PA program dedicates its cadavers

 

BUIES CREEK – They once loved and were loved. They laughed, they cried … felt joy and felt pain.

They lived lives that will never be known to the 34 students of Campbell University’s Physician Assistant program, but their decision to donate themselves to help educate future health care professionals hasn’t gone unappreciated.

Faculty and students of the PA program gathered Monday in the Carrie Rich Building for a dedication ceremony for the school’s two plastinated cadavers — bodies that have been preserved to allow the students to study anatomy and other subjects that require contact with human organs and bones.

The ceremony paid tribute to the two anonymous donors — a man and woman who have been dubbed “Fred” and “Wilma” by the program’s inaugural class — with words of appreciation, an explanation of the donor process and even poetry. According to program Chairman Tom Colletti, the purpose of the ceremony was to show respect for the donors and to remind students to retain that respect throughout their stay at Campbell and into their careers.

“These were living bodies with minds and souls,” Colletti said. “Please keep this in mind when you’re working with them.”

Assistant professor Claudia Williams said working with a cadaver is a rite of passage for all medical students, some of whom find it a difficult experience at first.

“In many ways, they are your first patients and your unlikely teachers,” Williams said. “Many (students) forget the names of their professors, but they will never forget their first cadaver.”

### Data extracts
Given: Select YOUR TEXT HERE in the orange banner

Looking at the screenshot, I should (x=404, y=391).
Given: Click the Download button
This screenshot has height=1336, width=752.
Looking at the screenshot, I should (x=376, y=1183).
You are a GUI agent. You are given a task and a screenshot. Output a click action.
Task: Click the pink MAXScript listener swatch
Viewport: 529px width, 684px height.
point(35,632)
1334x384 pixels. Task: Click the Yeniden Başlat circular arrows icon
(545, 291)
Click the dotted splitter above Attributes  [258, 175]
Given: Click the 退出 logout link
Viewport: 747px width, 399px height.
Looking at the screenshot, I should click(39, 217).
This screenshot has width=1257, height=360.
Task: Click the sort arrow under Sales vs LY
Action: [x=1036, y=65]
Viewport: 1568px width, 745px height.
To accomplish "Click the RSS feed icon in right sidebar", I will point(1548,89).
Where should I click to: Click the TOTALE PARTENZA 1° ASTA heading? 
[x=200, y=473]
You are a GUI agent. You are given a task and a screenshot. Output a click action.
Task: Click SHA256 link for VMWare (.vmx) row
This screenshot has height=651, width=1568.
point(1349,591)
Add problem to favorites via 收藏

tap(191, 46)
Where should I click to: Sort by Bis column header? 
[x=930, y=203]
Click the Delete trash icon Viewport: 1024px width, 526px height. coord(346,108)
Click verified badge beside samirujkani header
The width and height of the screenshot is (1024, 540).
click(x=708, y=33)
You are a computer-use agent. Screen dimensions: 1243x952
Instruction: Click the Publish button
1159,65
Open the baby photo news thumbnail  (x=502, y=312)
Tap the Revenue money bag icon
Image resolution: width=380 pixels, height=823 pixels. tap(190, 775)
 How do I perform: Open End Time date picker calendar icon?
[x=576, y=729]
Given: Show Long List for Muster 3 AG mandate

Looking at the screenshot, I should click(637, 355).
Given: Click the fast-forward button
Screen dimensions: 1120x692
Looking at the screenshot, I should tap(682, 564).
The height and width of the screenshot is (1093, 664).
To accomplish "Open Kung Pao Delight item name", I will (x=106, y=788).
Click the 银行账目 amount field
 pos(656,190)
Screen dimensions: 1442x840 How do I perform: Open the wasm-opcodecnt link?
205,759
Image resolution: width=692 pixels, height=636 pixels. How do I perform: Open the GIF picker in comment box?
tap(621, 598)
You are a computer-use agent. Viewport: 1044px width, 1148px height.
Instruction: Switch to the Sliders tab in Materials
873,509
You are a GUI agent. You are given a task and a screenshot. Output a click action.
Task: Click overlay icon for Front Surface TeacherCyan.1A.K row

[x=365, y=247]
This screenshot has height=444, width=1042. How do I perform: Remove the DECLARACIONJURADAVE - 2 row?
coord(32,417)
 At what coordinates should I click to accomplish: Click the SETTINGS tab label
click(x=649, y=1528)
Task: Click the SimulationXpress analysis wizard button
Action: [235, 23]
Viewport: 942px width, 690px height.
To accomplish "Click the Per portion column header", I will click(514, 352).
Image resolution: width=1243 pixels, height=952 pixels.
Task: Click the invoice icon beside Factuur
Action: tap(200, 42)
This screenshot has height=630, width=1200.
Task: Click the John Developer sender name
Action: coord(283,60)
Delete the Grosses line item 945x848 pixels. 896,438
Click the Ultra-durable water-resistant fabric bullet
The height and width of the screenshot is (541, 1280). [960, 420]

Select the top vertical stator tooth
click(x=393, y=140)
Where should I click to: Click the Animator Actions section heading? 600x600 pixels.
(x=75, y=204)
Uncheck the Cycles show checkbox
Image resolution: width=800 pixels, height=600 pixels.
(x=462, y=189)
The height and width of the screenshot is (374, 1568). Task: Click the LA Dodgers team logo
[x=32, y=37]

### Problems to solve
a) Shorten the paragraph of the cadaver dedication article that begins "The ceremony paid tribute to the two anonymous donors," keeping its main facts.
b) Carry the cadaver dedication article forward from its last paragraph.
None of the items are needed for this work.

### Responses by item number
a) The ceremony honored the two anonymous donors, a man and a woman the program's inaugural class nicknamed "Fred" and "Wilma," with words of appreciation, an explanation of the donor process and poetry. Program Chairman Tom Colletti said its purpose was to show respect for the donors and to remind students to keep that respect at Campbell and in their careers.

b)
While some schools continue to use recently deceased donors or rely solely on computer software to learn anatomy and surgical skills, Campbell University is one of a growing number of schools to use plastinated cadavers, which can last decades instead of months.

Colletti said Campbell’s two donors can be used up to 15 years because of the plastination process, which replaces water and fat with plastics, meaning the cadavers can be touched without sustaining damage, do not smell or decay and even retain most of their properties.

The plastination process, which gained popularity in the 1990s, has received worldwide recognition from the Body Worlds exhibit, which features cadavers in a series of poses and travels to museums throughout the world.

Campbell’s Physician Assistant program began in August with 34 students enrolled in the 28-month program. The charter class will be prepared to meet a big need in the U.S. health care industry as experts predict a shortage of more than 90,000 physicians by 2020.